I have SO MANY women email me with questions about food. What should they eat? How much they should eat? When they should eat? Is this food OK? Is that food OK?
To get you sorted out, here are Three very important FOOD TIPS to follow:
1. Remember, you need an additional three hundred calories a day when you’re pregnant, BUT this does NOT mean that you get a “free pass” to eat whatever junk food you want. Calories count even when you ARE pregnant! Make healthy food choices a priority.
2. CHOOSE unprocessed, non-hydrogenated fat, whole grain foods with loads of fresh vegetables. Load your plate up with a rainbow of fruit and/or vegetables, whole grains like brown rice and good quality protein like organic chicken.

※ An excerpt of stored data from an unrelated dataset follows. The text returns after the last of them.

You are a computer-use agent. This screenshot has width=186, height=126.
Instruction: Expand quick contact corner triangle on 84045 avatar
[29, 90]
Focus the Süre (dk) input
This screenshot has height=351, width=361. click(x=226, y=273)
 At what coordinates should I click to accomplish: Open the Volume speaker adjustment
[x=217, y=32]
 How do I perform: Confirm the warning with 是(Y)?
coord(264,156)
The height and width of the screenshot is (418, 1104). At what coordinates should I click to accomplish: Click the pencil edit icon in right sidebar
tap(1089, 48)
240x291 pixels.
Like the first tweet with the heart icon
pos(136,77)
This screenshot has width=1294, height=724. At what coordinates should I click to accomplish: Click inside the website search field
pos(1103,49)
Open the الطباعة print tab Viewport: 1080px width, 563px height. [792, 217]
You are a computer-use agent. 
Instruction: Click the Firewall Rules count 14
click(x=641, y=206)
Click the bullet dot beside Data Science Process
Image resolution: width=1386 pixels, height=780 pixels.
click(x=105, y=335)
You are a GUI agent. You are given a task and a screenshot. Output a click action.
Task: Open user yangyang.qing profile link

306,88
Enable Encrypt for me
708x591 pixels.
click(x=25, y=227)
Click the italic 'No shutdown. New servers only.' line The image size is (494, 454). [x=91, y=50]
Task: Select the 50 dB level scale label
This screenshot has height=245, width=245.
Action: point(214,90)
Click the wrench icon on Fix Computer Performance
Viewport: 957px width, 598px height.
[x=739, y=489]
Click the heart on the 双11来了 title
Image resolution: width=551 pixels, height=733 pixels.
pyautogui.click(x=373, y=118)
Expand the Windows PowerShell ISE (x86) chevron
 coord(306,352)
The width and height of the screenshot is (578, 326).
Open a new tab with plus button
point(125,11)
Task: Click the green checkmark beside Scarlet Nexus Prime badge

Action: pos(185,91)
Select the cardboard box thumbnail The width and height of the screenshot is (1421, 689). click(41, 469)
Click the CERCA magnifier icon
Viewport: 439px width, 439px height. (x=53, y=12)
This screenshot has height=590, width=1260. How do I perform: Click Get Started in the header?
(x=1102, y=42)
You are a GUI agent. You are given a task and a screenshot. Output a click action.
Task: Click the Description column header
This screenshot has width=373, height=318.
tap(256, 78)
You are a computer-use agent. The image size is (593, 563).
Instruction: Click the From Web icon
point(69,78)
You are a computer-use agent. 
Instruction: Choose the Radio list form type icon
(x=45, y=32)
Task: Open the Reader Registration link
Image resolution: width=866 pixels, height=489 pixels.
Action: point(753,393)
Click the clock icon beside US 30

3. Manage your portions! Learn to RECOGNIZE appropriate portion sizes. What really works for a lot of women is to fill your plate with the recommended amount of food, chew it well and WAIT for fifteen minutes before you go back for more.
What’s an appropriate portion size . . .
- A serving of carbohydrates, such as brown rice, or whole wheat pasta is about the size of a hand ball.
- A serving of meat, poultry, or fish is about the size of a deck of cards.
- A serving of fruit (and starchy vegetables like carrots) is about the size of a fist.
- A serving of non-starchy vegetables like lettuce or cucumber is unlimited (yippee!).